■ **SUPPLIED INFORMATION**:
[start]
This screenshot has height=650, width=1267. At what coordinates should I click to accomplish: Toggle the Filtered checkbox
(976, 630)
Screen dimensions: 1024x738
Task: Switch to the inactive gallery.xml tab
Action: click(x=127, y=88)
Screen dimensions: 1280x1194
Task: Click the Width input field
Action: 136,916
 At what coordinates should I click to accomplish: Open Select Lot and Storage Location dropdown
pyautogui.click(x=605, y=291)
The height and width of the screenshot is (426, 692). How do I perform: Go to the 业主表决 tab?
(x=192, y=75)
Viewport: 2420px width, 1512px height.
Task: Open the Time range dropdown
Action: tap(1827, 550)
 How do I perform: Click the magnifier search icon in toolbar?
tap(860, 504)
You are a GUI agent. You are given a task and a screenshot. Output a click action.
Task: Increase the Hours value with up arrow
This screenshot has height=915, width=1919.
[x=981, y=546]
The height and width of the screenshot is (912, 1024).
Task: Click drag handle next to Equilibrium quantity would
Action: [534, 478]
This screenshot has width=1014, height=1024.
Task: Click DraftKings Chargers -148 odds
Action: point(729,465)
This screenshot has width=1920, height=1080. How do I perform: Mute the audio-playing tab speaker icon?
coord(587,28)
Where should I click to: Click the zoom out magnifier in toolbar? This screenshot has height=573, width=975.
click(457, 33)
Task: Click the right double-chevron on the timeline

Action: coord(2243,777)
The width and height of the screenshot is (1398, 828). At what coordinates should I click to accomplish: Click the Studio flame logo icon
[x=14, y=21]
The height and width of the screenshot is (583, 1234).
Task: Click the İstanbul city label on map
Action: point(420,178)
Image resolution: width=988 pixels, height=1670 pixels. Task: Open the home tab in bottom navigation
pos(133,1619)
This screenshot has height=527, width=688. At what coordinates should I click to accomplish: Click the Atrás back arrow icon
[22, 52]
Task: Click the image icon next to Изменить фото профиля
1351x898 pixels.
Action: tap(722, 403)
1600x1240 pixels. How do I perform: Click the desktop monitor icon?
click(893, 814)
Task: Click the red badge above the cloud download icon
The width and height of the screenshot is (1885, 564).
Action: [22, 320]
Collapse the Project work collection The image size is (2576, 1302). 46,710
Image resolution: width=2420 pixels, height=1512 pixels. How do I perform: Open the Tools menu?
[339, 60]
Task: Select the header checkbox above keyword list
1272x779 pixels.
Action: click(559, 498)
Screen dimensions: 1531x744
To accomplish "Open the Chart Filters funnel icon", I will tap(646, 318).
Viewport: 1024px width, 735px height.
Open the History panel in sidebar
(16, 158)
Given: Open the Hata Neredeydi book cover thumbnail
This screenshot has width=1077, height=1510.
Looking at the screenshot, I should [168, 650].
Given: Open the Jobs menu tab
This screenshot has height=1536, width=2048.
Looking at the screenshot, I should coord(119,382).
[end]
■ **PROBLEM DESCRIPTION**: Print the records verbatim, beginning at the start and stopping after the line that contains "Action: tap(722, 403)".

■ **RESPONSE TO THE TASK**:
This screenshot has height=650, width=1267. At what coordinates should I click to accomplish: Toggle the Filtered checkbox
(976, 630)
Screen dimensions: 1024x738
Task: Switch to the inactive gallery.xml tab
Action: click(x=127, y=88)
Screen dimensions: 1280x1194
Task: Click the Width input field
Action: 136,916
 At what coordinates should I click to accomplish: Open Select Lot and Storage Location dropdown
pyautogui.click(x=605, y=291)
The height and width of the screenshot is (426, 692). How do I perform: Go to the 业主表决 tab?
(x=192, y=75)
Viewport: 2420px width, 1512px height.
Task: Open the Time range dropdown
Action: tap(1827, 550)
 How do I perform: Click the magnifier search icon in toolbar?
tap(860, 504)
You are a GUI agent. You are given a task and a screenshot. Output a click action.
Task: Increase the Hours value with up arrow
This screenshot has height=915, width=1919.
[x=981, y=546]
The height and width of the screenshot is (912, 1024).
Task: Click drag handle next to Equilibrium quantity would
Action: [534, 478]
This screenshot has width=1014, height=1024.
Task: Click DraftKings Chargers -148 odds
Action: point(729,465)
This screenshot has width=1920, height=1080. How do I perform: Mute the audio-playing tab speaker icon?
coord(587,28)
Where should I click to: Click the zoom out magnifier in toolbar? This screenshot has height=573, width=975.
click(457, 33)
Task: Click the right double-chevron on the timeline

Action: coord(2243,777)
The width and height of the screenshot is (1398, 828). At what coordinates should I click to accomplish: Click the Studio flame logo icon
[x=14, y=21]
The height and width of the screenshot is (583, 1234).
Task: Click the İstanbul city label on map
Action: point(420,178)
Image resolution: width=988 pixels, height=1670 pixels. Task: Open the home tab in bottom navigation
pos(133,1619)
This screenshot has height=527, width=688. At what coordinates should I click to accomplish: Click the Atrás back arrow icon
[22, 52]
Task: Click the image icon next to Изменить фото профиля
1351x898 pixels.
Action: tap(722, 403)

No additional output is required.